More deer-vehicle collisions
Among the 35 states where at least 7,000 deer-vehicle collisions occur per year (we are not including the percentage changes in the other 15 states plus D.C. because the lower volume of total collisions makes the percentage changes less credible), New Jersey and Nebraska have posted the largest increases, 54 percent.

Kansas is next at 41 percent. Deer-vehicle collisions have jumped by 38 percent in Florida, Mississippi and Arkansas. Then come Oklahoma (34 percent) and West Virginia, North Carolina and Texas (33 percent).

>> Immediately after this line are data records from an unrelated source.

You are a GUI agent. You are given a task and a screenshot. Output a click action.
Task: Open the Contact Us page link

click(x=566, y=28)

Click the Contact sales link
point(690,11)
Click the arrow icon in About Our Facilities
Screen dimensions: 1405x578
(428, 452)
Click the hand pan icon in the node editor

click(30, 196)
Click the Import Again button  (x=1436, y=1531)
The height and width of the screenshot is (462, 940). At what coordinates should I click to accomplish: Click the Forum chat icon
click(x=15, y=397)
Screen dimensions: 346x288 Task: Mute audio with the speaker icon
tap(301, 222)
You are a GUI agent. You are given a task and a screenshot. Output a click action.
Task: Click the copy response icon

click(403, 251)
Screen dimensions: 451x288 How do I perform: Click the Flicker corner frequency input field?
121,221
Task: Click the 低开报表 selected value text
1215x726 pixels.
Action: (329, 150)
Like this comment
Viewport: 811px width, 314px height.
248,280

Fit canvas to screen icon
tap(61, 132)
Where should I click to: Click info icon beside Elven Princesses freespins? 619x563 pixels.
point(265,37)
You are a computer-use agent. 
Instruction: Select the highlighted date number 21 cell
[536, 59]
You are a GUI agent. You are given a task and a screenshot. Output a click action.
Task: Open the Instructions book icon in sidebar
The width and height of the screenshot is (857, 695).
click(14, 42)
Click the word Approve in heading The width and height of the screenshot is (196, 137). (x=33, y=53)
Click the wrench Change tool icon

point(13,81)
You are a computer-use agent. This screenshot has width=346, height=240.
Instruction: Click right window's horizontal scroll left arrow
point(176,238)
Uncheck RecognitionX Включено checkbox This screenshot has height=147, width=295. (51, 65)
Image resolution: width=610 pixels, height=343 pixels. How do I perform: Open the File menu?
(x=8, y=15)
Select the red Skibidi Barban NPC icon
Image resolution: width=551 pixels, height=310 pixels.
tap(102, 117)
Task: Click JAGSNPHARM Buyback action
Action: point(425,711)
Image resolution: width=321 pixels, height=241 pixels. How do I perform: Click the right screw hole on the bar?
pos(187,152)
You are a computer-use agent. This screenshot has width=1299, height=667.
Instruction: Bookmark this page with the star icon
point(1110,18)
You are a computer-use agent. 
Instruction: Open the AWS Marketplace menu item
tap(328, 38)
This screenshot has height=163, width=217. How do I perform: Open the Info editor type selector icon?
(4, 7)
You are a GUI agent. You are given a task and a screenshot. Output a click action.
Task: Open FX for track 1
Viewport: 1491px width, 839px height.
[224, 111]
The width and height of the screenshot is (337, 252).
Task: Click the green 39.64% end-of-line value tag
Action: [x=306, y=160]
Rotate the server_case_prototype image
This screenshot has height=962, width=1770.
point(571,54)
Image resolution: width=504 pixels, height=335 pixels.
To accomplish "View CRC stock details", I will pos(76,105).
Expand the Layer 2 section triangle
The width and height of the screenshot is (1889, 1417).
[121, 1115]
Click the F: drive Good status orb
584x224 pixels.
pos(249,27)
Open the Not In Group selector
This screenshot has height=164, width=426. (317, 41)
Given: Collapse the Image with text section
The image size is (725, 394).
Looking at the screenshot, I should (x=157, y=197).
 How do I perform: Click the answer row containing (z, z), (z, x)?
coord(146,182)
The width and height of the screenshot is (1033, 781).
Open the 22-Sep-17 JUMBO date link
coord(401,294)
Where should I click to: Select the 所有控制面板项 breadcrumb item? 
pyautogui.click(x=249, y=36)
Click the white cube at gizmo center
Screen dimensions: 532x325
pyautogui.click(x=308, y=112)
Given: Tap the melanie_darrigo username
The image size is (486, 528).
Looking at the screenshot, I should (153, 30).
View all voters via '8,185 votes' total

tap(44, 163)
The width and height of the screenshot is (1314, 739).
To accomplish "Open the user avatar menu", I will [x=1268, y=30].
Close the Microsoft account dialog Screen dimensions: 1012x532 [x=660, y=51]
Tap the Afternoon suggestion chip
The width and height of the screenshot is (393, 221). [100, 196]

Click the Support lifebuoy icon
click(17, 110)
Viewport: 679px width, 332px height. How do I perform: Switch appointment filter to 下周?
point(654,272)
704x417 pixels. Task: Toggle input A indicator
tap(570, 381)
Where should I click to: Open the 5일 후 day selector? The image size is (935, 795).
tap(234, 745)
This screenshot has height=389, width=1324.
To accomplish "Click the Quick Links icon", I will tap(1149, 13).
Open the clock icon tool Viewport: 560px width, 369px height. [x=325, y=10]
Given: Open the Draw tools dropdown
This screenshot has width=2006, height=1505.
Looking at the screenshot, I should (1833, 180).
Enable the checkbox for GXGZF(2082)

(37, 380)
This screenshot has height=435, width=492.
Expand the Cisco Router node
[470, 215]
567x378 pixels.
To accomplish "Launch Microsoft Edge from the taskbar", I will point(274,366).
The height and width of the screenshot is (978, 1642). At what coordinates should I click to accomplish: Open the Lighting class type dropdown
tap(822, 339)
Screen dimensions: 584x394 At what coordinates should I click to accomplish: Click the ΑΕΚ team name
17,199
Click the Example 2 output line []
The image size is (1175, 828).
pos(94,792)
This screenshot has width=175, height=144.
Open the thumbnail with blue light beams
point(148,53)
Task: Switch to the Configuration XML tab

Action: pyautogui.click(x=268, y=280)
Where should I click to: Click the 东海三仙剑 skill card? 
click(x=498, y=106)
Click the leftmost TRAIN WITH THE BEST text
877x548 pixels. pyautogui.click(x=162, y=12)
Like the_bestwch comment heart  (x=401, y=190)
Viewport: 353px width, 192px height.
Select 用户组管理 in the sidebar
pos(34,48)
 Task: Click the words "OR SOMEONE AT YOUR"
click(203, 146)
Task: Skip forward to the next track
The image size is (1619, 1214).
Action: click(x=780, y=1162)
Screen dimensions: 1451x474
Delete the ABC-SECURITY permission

Likelihood of deer-vehicle collision
For the third year in a row, West Virginia tops the list of those states where a collision with a deer is most likely (for any one vehicle). Using its claims data in conjunction with state motor vehicle registration counts from the Federal Highway Administration, State Farm calculates the chances of a West Virginia vehicle striking a deer over the next 12 months at 1 in 39. Such an encounter is even more likely in West Virginia than it was a year ago.

Michigan remains second on that list. The likelihood of a specific vehicle striking a deer there is 1 in 78. Pennsylvania (1 in 94) and Iowa (1 in 104) remain third and fourth respectively. Montana (1 in 104) moved up three places to fifth.

Arkansas and South Dakota each dropped a spot to sixth and seventh. Wisconsin remains eighth. North Dakota and Virginia round out the top 10. The state in which deer-vehicle collisions are least likely is still Hawaii (1 in 9,931). The odds of any one vehicle hitting a deer in Hawaii during the next year are roughly equivalent to the odds of randomly picking a piece of clover and finding it has four leaves.

The average property damage cost of these incidents was $3,050, up 3.4 percent from a year ago.
According to the Insurance Institute for Highway Safety, deer-vehicle collisions in the U.S. cause more than 150 fatalities each year.

Avoiding deer-vehicle collisions
These collisions are more frequent during the deer migration and mating season in October, November and December. The combination of growing deer populations and the displacement of deer habitat caused by urban sprawl are producing increasingly hazardous conditions for motorists and deer.

“State Farm has been committed to auto safety for several decades and that’s why we want to call attention to potential hazards like this one,” said Laurette Stiles, State Farm Vice President of Strategic Resources. “We hope our updated information will inspire motorists to make safe decisions.”

Following are tips on how to reduce the chances that a deer-vehicle collision involving your vehicle will be part of the story we tell in next year’s version of this news release:

  • Be aware of posted deer crossing signs. These are placed in active deer crossing areas.
  • Remember that deer are most active between 6 and 9 p.m.
  • Use high beam headlamps as much as possible at night to illuminate the areas from which deer will enter roadways.
  • Keep in mind that deer generally travel in herds – if you see one, there is a strong possibility others are nearby.
  • Do not rely on car-mounted deer whistles.

If a deer collision seems inevitable, attempting to swerve out of the way could cause you to lose control of your vehicle or place you in the path of an oncoming vehicle.